## begin SUPPLIED PASSAGE
If you were to flip any of the mainstream snack bars over and inspect their ingredients list, you would notice that the number one ingredient in all of them is sugar. Rarely do you find a snack bar that is only sweetened with fruit or natural stevia.
And, here’s something surprising…
Food manufactures can get away without listing sugar as the first, main ingredient in their food products by dividing the sugar content into different types. For example, instead of a snack bar containing just white sugar as its main ingredient, manufacturers will add white sugar, honey, high fructose corn syrup and dextrose to their food products so that these separate sugar ingredients fall lower on the ingredients list, thus giving the consumer the assumed notion that they are picking a healthy snack that isn’t rammed with sugar.
Start to look at every ingredients list and see how many different types of sugars are listed. If you were to add all of the sugar types up, the number one ingredient in that food product will most likely be, sugar.
## end SUPPLIED PASSAGE
## begin EXTRACTED INFORMATION
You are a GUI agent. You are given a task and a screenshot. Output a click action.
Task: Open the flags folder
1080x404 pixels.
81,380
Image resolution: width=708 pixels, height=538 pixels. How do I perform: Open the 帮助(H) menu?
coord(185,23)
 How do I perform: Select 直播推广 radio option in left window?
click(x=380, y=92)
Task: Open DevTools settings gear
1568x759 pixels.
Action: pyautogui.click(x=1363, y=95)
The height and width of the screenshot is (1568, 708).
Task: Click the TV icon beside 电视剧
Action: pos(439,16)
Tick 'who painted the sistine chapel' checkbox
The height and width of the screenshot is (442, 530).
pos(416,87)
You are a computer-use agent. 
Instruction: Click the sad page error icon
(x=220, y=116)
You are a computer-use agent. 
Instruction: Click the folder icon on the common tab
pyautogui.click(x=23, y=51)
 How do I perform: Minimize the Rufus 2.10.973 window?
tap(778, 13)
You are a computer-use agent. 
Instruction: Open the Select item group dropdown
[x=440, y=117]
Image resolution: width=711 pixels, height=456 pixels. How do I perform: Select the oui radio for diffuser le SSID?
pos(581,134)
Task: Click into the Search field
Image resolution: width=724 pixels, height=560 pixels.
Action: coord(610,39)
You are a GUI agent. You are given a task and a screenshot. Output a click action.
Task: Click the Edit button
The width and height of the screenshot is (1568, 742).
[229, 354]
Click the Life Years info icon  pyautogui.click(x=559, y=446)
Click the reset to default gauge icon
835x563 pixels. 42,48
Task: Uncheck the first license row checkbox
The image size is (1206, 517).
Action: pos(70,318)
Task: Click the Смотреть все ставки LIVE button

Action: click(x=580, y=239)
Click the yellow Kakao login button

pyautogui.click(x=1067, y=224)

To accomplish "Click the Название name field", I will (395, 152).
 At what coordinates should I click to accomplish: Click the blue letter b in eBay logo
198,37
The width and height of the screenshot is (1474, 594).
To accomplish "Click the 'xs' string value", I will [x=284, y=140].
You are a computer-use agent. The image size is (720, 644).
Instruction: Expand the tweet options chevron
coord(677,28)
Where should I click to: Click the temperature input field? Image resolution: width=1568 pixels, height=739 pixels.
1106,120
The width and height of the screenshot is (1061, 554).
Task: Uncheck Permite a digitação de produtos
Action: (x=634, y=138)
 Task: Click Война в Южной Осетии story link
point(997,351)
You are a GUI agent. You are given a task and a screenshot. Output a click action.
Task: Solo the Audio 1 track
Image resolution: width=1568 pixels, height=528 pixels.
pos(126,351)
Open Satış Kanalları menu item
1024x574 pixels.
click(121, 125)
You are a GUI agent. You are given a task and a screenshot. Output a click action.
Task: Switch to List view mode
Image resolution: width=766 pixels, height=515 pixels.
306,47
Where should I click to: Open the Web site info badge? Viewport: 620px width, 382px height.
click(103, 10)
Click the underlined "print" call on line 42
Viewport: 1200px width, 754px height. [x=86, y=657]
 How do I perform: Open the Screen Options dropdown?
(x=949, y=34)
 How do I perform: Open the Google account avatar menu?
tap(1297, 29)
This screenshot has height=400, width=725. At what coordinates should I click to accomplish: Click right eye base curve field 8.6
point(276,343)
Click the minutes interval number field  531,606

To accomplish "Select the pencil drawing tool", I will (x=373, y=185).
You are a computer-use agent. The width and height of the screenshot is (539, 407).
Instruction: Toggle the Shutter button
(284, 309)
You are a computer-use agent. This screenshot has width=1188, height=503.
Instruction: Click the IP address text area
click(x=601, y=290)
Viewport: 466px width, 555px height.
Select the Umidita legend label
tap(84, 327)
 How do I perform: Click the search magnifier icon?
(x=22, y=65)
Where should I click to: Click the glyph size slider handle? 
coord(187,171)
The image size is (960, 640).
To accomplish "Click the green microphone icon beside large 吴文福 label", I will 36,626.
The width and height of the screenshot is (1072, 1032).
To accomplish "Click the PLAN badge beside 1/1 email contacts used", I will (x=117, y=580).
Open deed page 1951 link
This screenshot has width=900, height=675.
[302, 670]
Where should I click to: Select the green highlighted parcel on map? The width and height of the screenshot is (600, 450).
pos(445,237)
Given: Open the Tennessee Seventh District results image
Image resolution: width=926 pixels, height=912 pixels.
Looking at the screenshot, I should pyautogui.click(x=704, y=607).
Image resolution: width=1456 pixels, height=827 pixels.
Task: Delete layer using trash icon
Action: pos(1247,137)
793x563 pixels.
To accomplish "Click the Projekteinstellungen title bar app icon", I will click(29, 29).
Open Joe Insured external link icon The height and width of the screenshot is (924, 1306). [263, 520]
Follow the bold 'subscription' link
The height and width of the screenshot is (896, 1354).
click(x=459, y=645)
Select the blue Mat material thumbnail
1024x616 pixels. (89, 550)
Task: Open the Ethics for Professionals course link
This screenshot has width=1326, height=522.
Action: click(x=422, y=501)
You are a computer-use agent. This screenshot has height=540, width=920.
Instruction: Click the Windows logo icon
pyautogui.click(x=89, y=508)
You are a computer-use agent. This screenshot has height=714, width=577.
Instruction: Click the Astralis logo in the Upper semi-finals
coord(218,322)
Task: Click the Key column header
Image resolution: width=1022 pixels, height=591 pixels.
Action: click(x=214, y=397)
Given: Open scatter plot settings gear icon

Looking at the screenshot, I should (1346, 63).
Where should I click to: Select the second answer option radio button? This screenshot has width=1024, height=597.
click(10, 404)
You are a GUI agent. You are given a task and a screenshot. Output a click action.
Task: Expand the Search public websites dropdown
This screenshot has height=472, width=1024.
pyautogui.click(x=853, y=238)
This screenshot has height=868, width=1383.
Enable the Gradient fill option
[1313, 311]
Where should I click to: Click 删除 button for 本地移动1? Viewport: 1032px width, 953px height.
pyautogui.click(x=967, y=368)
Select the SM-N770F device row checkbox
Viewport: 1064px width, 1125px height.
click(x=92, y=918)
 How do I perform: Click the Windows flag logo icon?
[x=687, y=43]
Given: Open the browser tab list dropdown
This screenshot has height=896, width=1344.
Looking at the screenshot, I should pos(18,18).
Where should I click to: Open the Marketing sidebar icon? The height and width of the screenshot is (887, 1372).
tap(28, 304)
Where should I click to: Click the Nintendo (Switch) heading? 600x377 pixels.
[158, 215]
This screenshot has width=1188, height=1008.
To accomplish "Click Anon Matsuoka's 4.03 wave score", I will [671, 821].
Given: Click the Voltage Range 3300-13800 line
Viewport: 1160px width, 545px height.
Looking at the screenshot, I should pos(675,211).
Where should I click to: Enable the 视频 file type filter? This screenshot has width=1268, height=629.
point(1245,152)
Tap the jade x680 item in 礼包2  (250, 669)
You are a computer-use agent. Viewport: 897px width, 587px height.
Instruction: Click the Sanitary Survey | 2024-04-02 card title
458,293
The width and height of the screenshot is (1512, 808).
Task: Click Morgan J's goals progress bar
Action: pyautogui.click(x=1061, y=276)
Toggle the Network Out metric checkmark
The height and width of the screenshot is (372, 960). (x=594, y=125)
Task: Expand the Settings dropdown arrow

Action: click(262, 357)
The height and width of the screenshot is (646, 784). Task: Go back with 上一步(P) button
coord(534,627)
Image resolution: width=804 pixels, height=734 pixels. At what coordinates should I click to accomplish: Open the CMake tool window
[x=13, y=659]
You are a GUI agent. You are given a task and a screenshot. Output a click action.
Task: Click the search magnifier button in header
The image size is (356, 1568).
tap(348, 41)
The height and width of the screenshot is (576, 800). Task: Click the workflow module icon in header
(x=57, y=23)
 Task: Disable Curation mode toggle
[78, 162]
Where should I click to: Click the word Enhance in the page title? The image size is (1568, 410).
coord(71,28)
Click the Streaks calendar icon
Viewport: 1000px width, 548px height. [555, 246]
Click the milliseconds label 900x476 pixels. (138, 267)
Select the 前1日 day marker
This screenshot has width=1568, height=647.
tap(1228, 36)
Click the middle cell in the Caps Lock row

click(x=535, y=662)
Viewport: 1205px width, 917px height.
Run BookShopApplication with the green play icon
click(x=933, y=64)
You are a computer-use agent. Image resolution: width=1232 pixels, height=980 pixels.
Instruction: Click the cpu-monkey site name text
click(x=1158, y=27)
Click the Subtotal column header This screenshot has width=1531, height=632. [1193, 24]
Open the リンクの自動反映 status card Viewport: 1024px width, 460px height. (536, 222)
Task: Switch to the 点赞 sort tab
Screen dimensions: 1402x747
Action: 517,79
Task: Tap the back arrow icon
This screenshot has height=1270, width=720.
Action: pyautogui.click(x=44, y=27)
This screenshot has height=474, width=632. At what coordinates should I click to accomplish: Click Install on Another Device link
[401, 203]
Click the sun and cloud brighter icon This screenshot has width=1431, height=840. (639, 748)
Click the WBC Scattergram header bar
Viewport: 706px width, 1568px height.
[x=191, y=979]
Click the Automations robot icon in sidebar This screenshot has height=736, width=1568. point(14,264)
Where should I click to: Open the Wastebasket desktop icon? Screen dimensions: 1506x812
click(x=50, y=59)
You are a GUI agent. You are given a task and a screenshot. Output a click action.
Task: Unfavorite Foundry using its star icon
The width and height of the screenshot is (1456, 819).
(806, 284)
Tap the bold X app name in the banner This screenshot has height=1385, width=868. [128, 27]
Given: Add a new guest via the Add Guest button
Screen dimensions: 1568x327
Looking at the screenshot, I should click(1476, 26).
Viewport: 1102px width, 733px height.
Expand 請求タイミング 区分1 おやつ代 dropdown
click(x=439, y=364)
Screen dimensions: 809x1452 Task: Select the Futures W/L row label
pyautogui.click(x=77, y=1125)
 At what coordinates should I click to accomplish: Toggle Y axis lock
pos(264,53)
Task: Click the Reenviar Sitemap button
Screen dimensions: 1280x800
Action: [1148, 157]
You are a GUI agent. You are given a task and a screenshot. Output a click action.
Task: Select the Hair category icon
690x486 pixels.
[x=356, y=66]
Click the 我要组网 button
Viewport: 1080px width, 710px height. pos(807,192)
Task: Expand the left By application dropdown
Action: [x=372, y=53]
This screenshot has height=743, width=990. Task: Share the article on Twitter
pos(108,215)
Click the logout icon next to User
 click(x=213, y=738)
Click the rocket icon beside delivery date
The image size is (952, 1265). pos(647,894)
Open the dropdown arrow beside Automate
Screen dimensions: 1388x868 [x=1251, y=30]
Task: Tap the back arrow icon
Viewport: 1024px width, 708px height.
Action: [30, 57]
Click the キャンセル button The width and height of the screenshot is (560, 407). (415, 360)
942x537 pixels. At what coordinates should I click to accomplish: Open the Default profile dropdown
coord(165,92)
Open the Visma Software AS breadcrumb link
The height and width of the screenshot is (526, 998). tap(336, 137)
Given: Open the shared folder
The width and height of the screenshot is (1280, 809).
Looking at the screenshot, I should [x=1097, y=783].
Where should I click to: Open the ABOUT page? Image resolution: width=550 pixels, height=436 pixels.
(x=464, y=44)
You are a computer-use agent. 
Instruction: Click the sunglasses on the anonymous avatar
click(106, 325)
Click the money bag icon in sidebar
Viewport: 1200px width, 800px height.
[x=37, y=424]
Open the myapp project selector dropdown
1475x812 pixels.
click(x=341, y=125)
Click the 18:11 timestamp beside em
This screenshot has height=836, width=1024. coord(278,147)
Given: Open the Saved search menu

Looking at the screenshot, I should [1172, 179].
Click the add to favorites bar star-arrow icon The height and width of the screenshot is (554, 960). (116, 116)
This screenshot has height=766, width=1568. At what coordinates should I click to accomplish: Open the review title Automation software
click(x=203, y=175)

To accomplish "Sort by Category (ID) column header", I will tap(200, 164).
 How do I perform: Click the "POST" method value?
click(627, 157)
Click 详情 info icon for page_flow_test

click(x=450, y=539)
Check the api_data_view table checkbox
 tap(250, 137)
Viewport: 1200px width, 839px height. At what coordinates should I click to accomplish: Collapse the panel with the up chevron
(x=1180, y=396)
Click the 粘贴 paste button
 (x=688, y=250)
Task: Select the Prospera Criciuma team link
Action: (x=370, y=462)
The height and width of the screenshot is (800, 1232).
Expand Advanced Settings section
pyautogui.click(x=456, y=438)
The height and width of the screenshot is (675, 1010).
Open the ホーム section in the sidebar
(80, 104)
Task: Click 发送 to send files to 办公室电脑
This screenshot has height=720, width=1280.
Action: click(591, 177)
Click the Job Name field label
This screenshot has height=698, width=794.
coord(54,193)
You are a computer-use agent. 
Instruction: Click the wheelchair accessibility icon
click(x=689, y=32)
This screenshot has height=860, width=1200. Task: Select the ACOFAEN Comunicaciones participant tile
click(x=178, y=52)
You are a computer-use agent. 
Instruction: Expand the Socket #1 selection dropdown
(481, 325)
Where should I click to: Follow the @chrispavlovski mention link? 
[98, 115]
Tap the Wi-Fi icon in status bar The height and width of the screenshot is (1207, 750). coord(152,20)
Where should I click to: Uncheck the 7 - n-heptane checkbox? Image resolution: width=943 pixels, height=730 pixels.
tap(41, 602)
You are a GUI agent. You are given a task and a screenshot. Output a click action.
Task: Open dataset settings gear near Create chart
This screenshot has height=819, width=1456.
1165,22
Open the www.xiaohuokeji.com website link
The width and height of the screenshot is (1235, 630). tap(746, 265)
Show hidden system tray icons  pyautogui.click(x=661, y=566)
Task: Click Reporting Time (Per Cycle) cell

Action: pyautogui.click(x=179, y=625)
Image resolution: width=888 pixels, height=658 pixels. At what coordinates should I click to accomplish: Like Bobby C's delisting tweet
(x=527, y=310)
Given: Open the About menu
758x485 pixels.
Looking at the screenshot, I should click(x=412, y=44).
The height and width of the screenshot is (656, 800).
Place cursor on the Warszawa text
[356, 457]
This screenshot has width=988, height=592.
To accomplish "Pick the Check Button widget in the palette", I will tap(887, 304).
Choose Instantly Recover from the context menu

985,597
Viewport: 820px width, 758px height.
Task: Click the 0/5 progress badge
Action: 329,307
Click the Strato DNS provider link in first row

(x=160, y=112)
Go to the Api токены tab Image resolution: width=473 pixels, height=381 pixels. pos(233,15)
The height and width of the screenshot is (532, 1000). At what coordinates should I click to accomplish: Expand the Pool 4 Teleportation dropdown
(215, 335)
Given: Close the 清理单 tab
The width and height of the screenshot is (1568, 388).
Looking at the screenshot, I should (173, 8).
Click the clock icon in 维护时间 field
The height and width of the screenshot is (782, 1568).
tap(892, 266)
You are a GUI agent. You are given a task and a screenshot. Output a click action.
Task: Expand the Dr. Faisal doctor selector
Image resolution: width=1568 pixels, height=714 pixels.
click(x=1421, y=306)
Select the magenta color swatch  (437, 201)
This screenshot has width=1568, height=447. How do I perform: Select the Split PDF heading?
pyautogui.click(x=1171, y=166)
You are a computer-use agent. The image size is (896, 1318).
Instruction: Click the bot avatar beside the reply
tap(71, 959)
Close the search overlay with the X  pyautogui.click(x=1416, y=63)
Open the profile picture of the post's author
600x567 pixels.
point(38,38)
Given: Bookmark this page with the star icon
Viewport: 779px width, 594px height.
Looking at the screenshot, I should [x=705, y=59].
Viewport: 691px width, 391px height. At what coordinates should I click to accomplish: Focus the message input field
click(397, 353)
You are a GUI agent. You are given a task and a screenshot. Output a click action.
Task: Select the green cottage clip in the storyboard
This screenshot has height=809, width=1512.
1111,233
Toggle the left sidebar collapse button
## end EXTRACTED INFORMATION
JOBS:
• A. In the passage on sugar in snack bars, shorten the paragraph beginning "Food manufactures can get away" while keeping its main facts.
• B. Reproduce the part of the passage on sugar in snack bars that opens with the words containing "And, here’s something" and closes with "rammed with sugar.".
• C. Translate this sentence from the passage on sugar in snack bars into Spanish: "Start to look at every ingredients list and see how many different types of sugars are listed."
The records have no role in any of the work on the sugar passage.

RESPONSES BY TASK:
• A. Food makers avoid listing sugar as the first ingredient by splitting it into several types. Rather than using only white sugar, they add white sugar, honey, high fructose corn syrup and dextrose. Each of these then falls lower on the ingredients list, which leads consumers to assume the snack isn't packed with sugar.

• B.
And, here’s something surprising…
Food manufactures can get away without listing sugar as the first, main ingredient in their food products by dividing the sugar content into different types. For example, instead of a snack bar containing just white sugar as its main ingredient, manufacturers will add white sugar, honey, high fructose corn syrup and dextrose to their food products so that these separate sugar ingredients fall lower on the ingredients list, thus giving the consumer the assumed notion that they are picking a healthy snack that isn’t rammed with sugar.

• C. Empiece a mirar cada lista de ingredientes y vea cuántos tipos diferentes de azúcares aparecen.